血相を失った男がギルド『ヴァルハラ』に入ってきた。


「おいっ!こいつの名前誰か聞いたか!?」


「海斗って呼ばれてたよ」


「何!?小林海斗で間違いないな!?」


「あ、ああそれが何だってんだ」


「噂によると隣国のエスポワール王国の【騎士】小林海斗は百人の化け物をアイテムボックスに飼うとんでもない野郎らしいぞ!」


 ギルドはどよめいた。鎖国的な迷宮都市は外部の情報が入ってきにくいが、小林海斗の名前を新聞でチラホラと見たものは多かった。ギルドは小林海斗の理不尽さに震える。

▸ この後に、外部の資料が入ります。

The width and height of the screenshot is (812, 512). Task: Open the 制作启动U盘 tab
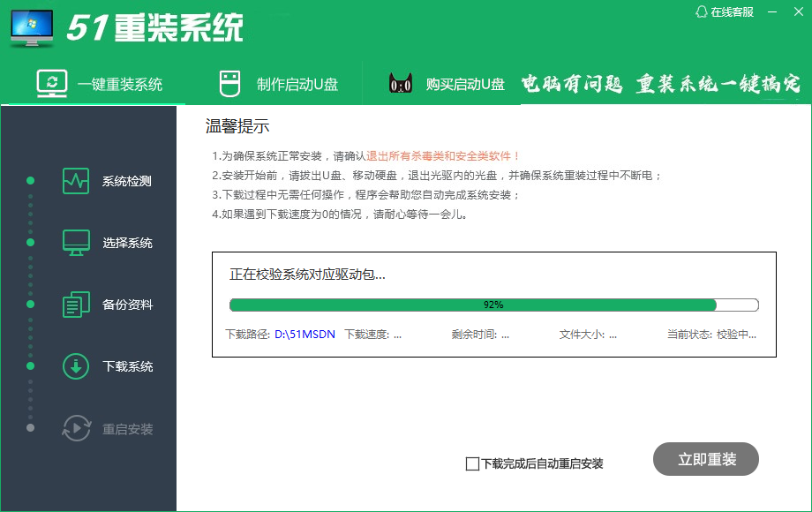click(x=297, y=85)
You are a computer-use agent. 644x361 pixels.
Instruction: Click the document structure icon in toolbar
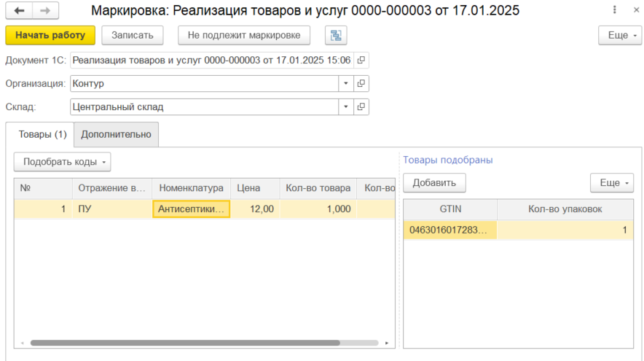[x=336, y=35]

「ちょっと待てよ、小林海斗のアイテムボックスに百人の化け物がいるってことは、小林海斗を敵に回したらそいつら全員敵になるってわけか!?」


「いや、小林海斗の真に恐るるべきところはその対応力だろう。この巨大な闇の塊のように、攻撃が不可能な敵がいても、アイテムボックス内に封印持ちが居ればすぐさま対応できる。搦手が一切通じないのだ」


 ギルドはどうすれば小林海斗を倒せるのか喧喧諤諤の議論となった。【水帝】ウェンズデイがドヤ顔でその議論を見下す。

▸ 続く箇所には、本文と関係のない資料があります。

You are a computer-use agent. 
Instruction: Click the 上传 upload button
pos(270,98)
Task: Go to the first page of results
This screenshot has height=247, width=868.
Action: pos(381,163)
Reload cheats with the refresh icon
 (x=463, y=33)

「ふんっ!私達に勝てる方法なんて、私達にも分からないわよ」


 ギルドの議論は海斗達が戻ってくるまで続いた。


〜闇のダンジョン百階〜


 海斗達は巨大な闇の塊を倒した後、その奥に続く通路を見つけた。その通路を進んでいくと小部屋にたどり着いた。その部屋の中心には金色に光る転移魔法陣があった。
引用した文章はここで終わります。